I agree with Tez Ilyas, the best Disney film of all time is The Jungle Book. Great songs, great characters, terrific suspense; and how I cried the first time I saw it when I thought Baloo had died. (Spoiler alert – he isn’t dead.) Over the years it’s certainly captured the imagination of generations, from those early Kipling years (my favourite – Rikki Tikki Tavi) through Disney and beyond into other spin offs, on the large and small screen, both animated and real action. Since 1894 we’ve made friends with Mowgli and cheered him on against Shere Khan and either welcomed him back to the man village or regretted his decision not to be a bear with Baloo, depending on your level of maturity.

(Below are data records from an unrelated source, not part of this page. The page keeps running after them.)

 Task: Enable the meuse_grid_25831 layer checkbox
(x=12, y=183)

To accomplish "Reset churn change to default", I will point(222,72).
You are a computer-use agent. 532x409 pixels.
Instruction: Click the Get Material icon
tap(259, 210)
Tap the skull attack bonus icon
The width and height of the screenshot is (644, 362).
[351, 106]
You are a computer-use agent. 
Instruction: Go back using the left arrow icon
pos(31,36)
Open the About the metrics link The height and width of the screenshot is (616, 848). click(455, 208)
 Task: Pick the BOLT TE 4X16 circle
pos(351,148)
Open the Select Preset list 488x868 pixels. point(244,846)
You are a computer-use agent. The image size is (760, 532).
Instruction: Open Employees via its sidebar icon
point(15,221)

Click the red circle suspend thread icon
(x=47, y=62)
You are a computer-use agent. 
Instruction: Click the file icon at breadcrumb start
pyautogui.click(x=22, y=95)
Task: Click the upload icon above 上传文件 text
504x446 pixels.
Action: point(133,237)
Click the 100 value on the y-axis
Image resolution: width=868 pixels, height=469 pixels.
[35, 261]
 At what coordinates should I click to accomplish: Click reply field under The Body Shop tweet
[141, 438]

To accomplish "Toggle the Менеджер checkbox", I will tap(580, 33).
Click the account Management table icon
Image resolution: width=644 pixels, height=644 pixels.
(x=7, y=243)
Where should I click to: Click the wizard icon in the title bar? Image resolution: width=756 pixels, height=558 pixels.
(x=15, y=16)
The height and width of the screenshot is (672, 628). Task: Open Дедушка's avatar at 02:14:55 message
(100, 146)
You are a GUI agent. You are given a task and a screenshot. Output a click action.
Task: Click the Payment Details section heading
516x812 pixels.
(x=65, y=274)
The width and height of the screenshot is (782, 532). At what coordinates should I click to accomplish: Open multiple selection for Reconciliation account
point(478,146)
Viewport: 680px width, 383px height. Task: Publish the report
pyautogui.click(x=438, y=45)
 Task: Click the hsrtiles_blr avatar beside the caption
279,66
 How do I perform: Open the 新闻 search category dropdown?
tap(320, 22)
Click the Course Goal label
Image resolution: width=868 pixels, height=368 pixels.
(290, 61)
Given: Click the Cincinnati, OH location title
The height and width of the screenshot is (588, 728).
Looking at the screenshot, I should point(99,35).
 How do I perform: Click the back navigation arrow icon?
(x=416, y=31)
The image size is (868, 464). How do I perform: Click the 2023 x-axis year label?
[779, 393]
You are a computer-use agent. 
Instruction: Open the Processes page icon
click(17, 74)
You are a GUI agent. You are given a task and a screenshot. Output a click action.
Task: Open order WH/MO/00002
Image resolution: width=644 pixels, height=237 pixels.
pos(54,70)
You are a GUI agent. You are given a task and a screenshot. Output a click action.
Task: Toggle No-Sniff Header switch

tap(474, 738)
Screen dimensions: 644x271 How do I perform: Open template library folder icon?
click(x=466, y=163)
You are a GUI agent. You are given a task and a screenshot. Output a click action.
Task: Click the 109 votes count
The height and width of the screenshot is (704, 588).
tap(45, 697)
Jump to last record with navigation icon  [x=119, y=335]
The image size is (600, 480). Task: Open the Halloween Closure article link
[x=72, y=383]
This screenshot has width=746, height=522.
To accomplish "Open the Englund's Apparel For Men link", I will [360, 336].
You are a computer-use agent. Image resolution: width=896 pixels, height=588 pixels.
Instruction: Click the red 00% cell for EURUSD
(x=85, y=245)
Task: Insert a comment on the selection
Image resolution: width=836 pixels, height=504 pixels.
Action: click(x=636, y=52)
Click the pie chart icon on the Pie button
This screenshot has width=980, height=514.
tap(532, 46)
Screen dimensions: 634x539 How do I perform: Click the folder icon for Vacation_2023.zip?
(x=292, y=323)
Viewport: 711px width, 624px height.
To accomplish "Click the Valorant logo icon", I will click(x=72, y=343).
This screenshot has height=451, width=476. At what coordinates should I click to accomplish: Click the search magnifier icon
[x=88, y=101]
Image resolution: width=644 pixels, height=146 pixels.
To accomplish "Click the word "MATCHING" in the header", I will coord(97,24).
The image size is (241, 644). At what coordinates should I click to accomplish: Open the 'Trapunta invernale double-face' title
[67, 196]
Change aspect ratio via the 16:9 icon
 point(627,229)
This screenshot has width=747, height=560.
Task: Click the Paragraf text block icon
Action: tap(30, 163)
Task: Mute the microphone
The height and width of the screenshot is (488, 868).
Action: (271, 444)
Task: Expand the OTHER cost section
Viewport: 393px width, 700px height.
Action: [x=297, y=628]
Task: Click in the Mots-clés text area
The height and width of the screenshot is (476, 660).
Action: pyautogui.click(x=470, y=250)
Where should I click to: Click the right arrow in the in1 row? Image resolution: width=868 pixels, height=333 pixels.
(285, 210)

Jessica Swale’s adaptation of the Rudyard Kipling stories for this year’s Royal Theatre Christmas Play, nicely draws from all the original source materials and not just the Disney film. There’s a lot more about Akela and the wolf pack which is often overlooked; Shere Khan is menacing the jungle right from the start, there are no vultures or elephants, and it’s his mother to whom Mowgli is drawn in the man village rather than the potential girlfriend material of the Disney film. Joe Stilgoe has written some brand new and high quality songs, so you can forget the Bear Necessities and I Wanna Be Like You – it’s Mowgli who gets all the best numbers, including a recurrent theme whose name I can’t remember – the wolf howl one – but with a brilliant hook that I’m still singing to myself three days later. Peter McKintosh’s moving set has all the attributes of a series of climbing frames that create all the branches and clearings of the jungle.
As with the best of these Christmas productions, the play has a very warm and positive message to impart. Mowgli is different from his brothers and sisters in the wolf pack (there’s a good reason for that – he isn’t one) and the message is that it’s okay to be different. When they’re assessing who might be good stand-in parents for Mowgli, it’s pointed out that it’s perfectly okay for Mowgli to have two daddies, if that’s the best way of bringing him up, or two mummies. Enlightenment indeed, and hurrah for that. But I can’t help but think that Kipling would have been nonplussed at the prospect.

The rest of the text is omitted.